- _Work required_
When you reach the entries below, transcribe each line word for word.

*** Provided information Section Begins ***

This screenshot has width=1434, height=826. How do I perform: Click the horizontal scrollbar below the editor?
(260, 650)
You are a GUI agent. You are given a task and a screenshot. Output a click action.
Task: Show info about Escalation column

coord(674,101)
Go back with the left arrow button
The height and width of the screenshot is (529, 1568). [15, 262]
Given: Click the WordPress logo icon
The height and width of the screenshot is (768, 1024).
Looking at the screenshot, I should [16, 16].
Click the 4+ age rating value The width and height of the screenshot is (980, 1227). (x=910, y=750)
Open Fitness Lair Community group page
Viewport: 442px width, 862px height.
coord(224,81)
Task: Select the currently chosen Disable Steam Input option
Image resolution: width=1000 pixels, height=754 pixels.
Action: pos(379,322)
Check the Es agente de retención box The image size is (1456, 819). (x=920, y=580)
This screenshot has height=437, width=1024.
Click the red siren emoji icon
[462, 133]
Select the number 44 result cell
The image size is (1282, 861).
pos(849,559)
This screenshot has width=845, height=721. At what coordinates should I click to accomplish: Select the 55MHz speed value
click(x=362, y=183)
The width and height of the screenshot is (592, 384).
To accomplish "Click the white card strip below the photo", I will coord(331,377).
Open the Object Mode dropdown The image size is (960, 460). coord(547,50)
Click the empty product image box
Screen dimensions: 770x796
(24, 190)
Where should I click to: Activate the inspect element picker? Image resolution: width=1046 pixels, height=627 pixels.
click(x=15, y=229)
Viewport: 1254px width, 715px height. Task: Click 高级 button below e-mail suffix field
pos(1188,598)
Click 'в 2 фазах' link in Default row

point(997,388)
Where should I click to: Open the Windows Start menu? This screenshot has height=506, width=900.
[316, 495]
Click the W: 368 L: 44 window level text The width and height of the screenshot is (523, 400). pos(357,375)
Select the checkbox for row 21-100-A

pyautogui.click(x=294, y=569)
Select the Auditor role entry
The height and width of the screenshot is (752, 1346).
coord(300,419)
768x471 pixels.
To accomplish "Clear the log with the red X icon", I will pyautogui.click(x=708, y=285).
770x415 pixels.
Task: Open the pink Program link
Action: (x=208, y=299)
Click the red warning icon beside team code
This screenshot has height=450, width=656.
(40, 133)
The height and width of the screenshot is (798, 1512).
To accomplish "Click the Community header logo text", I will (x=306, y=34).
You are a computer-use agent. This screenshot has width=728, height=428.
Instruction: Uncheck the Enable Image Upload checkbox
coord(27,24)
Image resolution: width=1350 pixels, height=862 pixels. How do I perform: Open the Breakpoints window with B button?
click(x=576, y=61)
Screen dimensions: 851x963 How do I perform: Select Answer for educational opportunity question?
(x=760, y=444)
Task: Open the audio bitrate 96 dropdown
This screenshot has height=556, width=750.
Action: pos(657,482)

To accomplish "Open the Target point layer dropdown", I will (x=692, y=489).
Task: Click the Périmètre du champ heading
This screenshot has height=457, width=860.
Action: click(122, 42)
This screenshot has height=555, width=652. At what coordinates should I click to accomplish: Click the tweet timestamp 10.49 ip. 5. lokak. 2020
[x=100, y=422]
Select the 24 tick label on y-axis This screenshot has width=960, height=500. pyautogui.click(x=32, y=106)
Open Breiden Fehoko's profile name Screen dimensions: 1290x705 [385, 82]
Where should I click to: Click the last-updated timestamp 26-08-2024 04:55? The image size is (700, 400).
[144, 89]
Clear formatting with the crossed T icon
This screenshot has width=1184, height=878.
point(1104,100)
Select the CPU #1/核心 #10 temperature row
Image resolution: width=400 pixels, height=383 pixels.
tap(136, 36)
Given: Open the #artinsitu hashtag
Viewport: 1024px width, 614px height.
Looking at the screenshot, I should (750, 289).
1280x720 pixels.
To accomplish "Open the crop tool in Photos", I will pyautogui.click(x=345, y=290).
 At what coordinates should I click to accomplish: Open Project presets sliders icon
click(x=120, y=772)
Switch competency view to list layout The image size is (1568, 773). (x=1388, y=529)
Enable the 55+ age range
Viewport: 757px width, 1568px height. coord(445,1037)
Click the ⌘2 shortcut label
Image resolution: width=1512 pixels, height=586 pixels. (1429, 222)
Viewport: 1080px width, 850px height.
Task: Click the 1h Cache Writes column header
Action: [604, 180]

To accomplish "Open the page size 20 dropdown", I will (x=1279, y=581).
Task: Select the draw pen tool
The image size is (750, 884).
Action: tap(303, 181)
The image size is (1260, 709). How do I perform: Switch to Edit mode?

*** Provided information Section Ends ***

- _Exercise result_
This screenshot has width=1434, height=826. How do I perform: Click the horizontal scrollbar below the editor?
(260, 650)
You are a GUI agent. You are given a task and a screenshot. Output a click action.
Task: Show info about Escalation column

coord(674,101)
Go back with the left arrow button
The height and width of the screenshot is (529, 1568). [15, 262]
Given: Click the WordPress logo icon
The height and width of the screenshot is (768, 1024).
Looking at the screenshot, I should [16, 16].
Click the 4+ age rating value The width and height of the screenshot is (980, 1227). (x=910, y=750)
Open Fitness Lair Community group page
Viewport: 442px width, 862px height.
coord(224,81)
Task: Select the currently chosen Disable Steam Input option
Image resolution: width=1000 pixels, height=754 pixels.
Action: pos(379,322)
Check the Es agente de retención box The image size is (1456, 819). (x=920, y=580)
This screenshot has height=437, width=1024.
Click the red siren emoji icon
[462, 133]
Select the number 44 result cell
The image size is (1282, 861).
pos(849,559)
This screenshot has width=845, height=721. At what coordinates should I click to accomplish: Select the 55MHz speed value
click(x=362, y=183)
The width and height of the screenshot is (592, 384).
To accomplish "Click the white card strip below the photo", I will coord(331,377).
Open the Object Mode dropdown The image size is (960, 460). coord(547,50)
Click the empty product image box
Screen dimensions: 770x796
(24, 190)
Where should I click to: Activate the inspect element picker? Image resolution: width=1046 pixels, height=627 pixels.
click(x=15, y=229)
Viewport: 1254px width, 715px height. Task: Click 高级 button below e-mail suffix field
pos(1188,598)
Click 'в 2 фазах' link in Default row

point(997,388)
Where should I click to: Open the Windows Start menu? This screenshot has height=506, width=900.
[316, 495]
Click the W: 368 L: 44 window level text The width and height of the screenshot is (523, 400). pos(357,375)
Select the checkbox for row 21-100-A

pyautogui.click(x=294, y=569)
Select the Auditor role entry
The height and width of the screenshot is (752, 1346).
coord(300,419)
768x471 pixels.
To accomplish "Clear the log with the red X icon", I will pyautogui.click(x=708, y=285).
770x415 pixels.
Task: Open the pink Program link
Action: (x=208, y=299)
Click the red warning icon beside team code
This screenshot has height=450, width=656.
(40, 133)
The height and width of the screenshot is (798, 1512).
To accomplish "Click the Community header logo text", I will (x=306, y=34).
You are a computer-use agent. This screenshot has width=728, height=428.
Instruction: Uncheck the Enable Image Upload checkbox
coord(27,24)
Image resolution: width=1350 pixels, height=862 pixels. How do I perform: Open the Breakpoints window with B button?
click(x=576, y=61)
Screen dimensions: 851x963 How do I perform: Select Answer for educational opportunity question?
(x=760, y=444)
Task: Open the audio bitrate 96 dropdown
This screenshot has height=556, width=750.
Action: pos(657,482)

To accomplish "Open the Target point layer dropdown", I will (x=692, y=489).
Task: Click the Périmètre du champ heading
This screenshot has height=457, width=860.
Action: click(122, 42)
This screenshot has height=555, width=652. At what coordinates should I click to accomplish: Click the tweet timestamp 10.49 ip. 5. lokak. 2020
[x=100, y=422]
Select the 24 tick label on y-axis This screenshot has width=960, height=500. pyautogui.click(x=32, y=106)
Open Breiden Fehoko's profile name Screen dimensions: 1290x705 [385, 82]
Where should I click to: Click the last-updated timestamp 26-08-2024 04:55? The image size is (700, 400).
[144, 89]
Clear formatting with the crossed T icon
This screenshot has width=1184, height=878.
point(1104,100)
Select the CPU #1/核心 #10 temperature row
Image resolution: width=400 pixels, height=383 pixels.
tap(136, 36)
Given: Open the #artinsitu hashtag
Viewport: 1024px width, 614px height.
Looking at the screenshot, I should (750, 289).
1280x720 pixels.
To accomplish "Open the crop tool in Photos", I will pyautogui.click(x=345, y=290).
 At what coordinates should I click to accomplish: Open Project presets sliders icon
click(x=120, y=772)
Switch competency view to list layout The image size is (1568, 773). (x=1388, y=529)
Enable the 55+ age range
Viewport: 757px width, 1568px height. coord(445,1037)
Click the ⌘2 shortcut label
Image resolution: width=1512 pixels, height=586 pixels. (1429, 222)
Viewport: 1080px width, 850px height.
Task: Click the 1h Cache Writes column header
Action: [604, 180]

To accomplish "Open the page size 20 dropdown", I will (x=1279, y=581).
Task: Select the draw pen tool
The image size is (750, 884).
Action: tap(303, 181)
The image size is (1260, 709). How do I perform: Switch to Edit mode?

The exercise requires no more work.